» Supplied text

--- start ---

Compliance Guide

1. Codes and Standards

1.1. What electrical code has the State adopted?

TDLR has adopted the National Electric Code 2017 Edition, as it existed on August 24, 2016, and as adopted by the National Fire Protection Association, Inc. It became effective September 15, 2017.

1.2. Who do I contact if I have technical questions regarding electrical installations?

Consult the applicable National Electric Code (NEC) and your local licensing or inspecting authority. In addition, TDLR is available to provide technical assistance. You may reach us via e-mail at electricians@tdlr.texas.gov; however, if there is a municipal or regional licensing authority, you will be directed to contact them for technical requirements that may be unique to its jurisdiction.

1.3. I'm performing electrical work in an unincorporated area (i.e. no permits required). What electrical code must I comply with?

Any non-exempt electrical work started on or after September 15, 2017, must be installed in accordance with the NEC 2017. The 'start' of electrical work is the day the electrician begins installing electrical materials or equipment within the residential or commercial building structure. Inside the corporate limits of a municipality, electricians must abide by city permitting requirements and adhere to any local amendments.

1.4. Has TDLR adopted standards that specifically address electrical safety in the workplace?

No. The Electrical Safety and Licensing Act did not authorize TDLR to adopt electrical safety standards that specifically address electrical safety in the workplace. However, upon reviewing safety concerns presented by representatives of the electrical industry, TDLR, under advisement from the Electrical Advisory Board, recommends adherence to electrical safety practices established in the NFPA 70E as a “best practice” guide for all state licensed electricians. For additional information regarding safety in the workplace, contact the federal Occupational Safety and Health Administration (OSHA) or the Texas Workforce Commission.

--- end ---

[Source records]

--- start ---

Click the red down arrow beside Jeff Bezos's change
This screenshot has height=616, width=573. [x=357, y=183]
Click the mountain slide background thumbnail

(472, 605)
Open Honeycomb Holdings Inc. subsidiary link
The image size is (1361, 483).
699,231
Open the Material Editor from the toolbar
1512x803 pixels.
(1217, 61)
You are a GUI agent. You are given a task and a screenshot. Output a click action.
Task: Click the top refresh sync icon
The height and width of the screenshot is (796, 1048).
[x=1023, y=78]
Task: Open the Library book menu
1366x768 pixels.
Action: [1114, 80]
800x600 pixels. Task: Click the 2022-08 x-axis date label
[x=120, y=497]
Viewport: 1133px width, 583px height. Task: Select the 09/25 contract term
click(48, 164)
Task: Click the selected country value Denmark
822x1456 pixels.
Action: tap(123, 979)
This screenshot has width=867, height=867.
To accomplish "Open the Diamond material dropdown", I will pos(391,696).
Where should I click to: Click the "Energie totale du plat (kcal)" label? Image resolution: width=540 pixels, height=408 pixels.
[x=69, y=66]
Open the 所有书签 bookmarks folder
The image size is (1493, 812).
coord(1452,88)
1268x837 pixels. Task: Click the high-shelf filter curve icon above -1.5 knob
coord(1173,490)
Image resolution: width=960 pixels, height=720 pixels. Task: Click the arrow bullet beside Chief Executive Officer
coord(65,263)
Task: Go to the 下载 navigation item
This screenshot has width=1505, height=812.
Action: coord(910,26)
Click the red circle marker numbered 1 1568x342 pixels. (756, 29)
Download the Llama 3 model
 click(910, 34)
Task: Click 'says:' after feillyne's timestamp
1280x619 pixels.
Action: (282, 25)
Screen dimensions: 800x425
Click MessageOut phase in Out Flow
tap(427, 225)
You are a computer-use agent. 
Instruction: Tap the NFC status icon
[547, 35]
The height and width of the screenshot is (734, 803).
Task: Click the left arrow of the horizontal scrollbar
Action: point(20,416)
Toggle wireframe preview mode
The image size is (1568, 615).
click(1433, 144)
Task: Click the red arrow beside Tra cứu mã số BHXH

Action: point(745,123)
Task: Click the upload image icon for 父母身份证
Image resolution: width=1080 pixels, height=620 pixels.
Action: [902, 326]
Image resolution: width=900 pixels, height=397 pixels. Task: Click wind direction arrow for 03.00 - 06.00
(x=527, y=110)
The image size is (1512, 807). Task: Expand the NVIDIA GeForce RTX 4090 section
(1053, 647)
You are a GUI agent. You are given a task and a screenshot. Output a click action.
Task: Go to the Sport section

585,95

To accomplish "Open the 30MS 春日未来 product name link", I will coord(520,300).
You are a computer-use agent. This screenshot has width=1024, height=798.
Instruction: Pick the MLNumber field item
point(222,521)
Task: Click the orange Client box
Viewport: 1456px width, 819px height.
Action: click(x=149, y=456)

--- end ---

» Exercise requirements
(A) Answer these questions using the electrical compliance guide:
(i) On what date did the 2017 electrical code adopted by TDLR take effect?
(ii) At what e-mail address can TDLR be reached for technical help?
(iii) Which NFPA document does TDLR recommend as a "best practice" guide for licensed electricians?
(B) Write what comes next in the electrical compliance guide, picking up right after its last sentence.

» Task-by-task answers
(A)
(i) September 15, 2017
(ii) electricians@tdlr.texas.gov
(iii) NFPA 70E

(B)
2. Inspections

2.1. Who handles inspections? Will TDLR hire inspectors?

The local licensing or inspecting authority (i.e. cities, counties, and regions with jurisdiction) is responsible for inspecting work performed in their area(s). TDLR does not perform inspections required for local permitting and code requirements.


3. Electrical Work by Non-Electricians

3.1. If an unlicensed person performing calibration, testing, inspection, or commissioning of electrical equipment encounters a situation requiring repair or replacement of a component of electrical equipment, may the person do that work?

Not if it is electrical work as defined by statute.

Electrical work is defined as any labor or material used in installing, maintaining, or extending an electrical wiring system and the appurtenances, apparatus, or equipment used in connection with the use of electrical energy, in, on, outside, or attached to a building, residence, structure, property, or premises. The term includes service entrance conductors as defined by the National Electrical Code.

3.2. Can licensed plumbers perform electrical work now that an exemption relating to “work performed by a plumber” has been added to the Texas Electrical Licensing Act, Chapter 1305?

Yes, but the electrical work is limited.

An exemption related to plumbers was approved during the 2007 session of the Texas Legislature under HB 1029 (80R), which amended the Law to allow licensed plumbers to perform the electrical work necessary to install, service, maintain, repair, or replace any type of plumbing fixture or appliance on existing electrical circuits only.

Simply put, a plumber may disconnect and/or reconnect any plumbing fixture or appliance on existing electrical circuits to perform their jobs, but may not perform any other “electrical work” without an electrical license issued under Chapter 1305. The exemption does not authorize a plumber to extend or replace an existing wiring service (i.e. to provide power to an apparatus requiring more wattage), nor does it authorize a plumber to enter into the internal parts behind the arc flash cover of an electrical panel board.

A plumber can open the door of an electrical panel to reach the over-current protection (OCP) “ON/OFF” handle. If the first means of disconnect for a plumbing appliance is the OCP in the panel and the appliance is hard-wired to an electrical box, the plumber may turn the OCP/breaker to the OFF/OPEN position and lock it out in order to disconnect/connect the appliance to the hard-wired electrical box.


4. Municipal Licenses and Permits

4.1. Can a municipality require me to register in addition to holding a state electrician's license?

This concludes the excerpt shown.